- _WRITTEN TASK_:
In the CFlux:1 forum post below, rewrite the passage starting with "I hook it up" and going on through "time at all.", putting "dust mask" wherever "respirator" appears.

### SOURCE EXCERPT ###

# CFlux:1



## sbrader (Aug 27, 2015)

My local Woodcraft store had a 10% off sale on Laguna tools a few weeks ago. I have been looking at their CFlux:1 dust collector for a while and this was enough to get me to pull the trigger. They ordered it for me and I picked it up about a week ago. Assembly was a breeze, although the pictures in their instructions were so dark that you couldn't tell what was what sometimes. Fortunately, most of it was pretty intuitive. My only complaint about the whole assembly process was that I ended up with a piece left over that did not appear anywhere in the instructions or the parts lists. It turns out that it is a new addition to be installed at the bottom of the cone to improve the cyclonic action, but there was not an addendum or anything to let you know that's what it was.

I hook it up to my old Delta Jointer and my DW735X with a 10' flex hose and the results have been amazing! I have asthma and I have to wear a respirator anytime I am around the shop. I was shocked when I took off the respirator after jointing and planing a whole stack of boards for a headboard project and there was no dust hanging in the air and virtually no dust anywhere around the shop. My current TS doesn't have a dust collection port, but I am figuring that my next TS will probably still leave dust around even with DC.

The unit is _much quieter_ than I had feared it would be. 

I tried to register it online and the website kept returning an error. I emailed Laguna and heard back from them within minutes. Their customer service person took care of getting my registration completed in no time at all. 

So far, I am delighted with it!

Scott


----------

### STORED DATA ###

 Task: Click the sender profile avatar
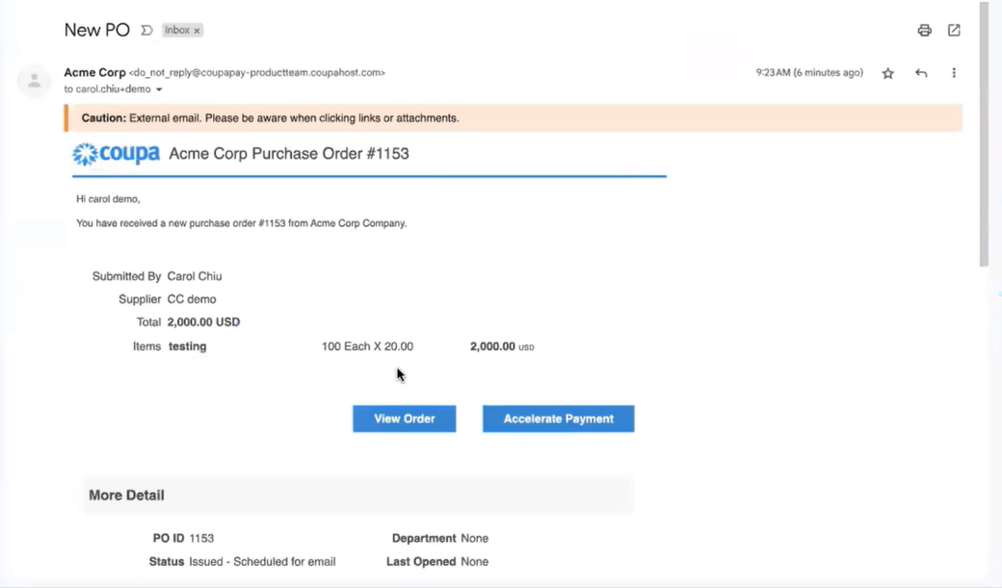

###

- _ANSWER TO THIS EXERCISE_:
I hook it up to my old Delta Jointer and my DW735X with a 10' flex hose and the results have been amazing! I have asthma and I have to wear a dust mask anytime I am around the shop. I was shocked when I took off the dust mask after jointing and planing a whole stack of boards for a headboard project and there was no dust hanging in the air and virtually no dust anywhere around the shop. My current TS doesn't have a dust collection port, but I am figuring that my next TS will probably still leave dust around even with DC.

The unit is _much quieter_ than I had feared it would be. 

I tried to register it online and the website kept returning an error. I emailed Laguna and heard back from them within minutes. Their customer service person took care of getting my registration completed in no time at all.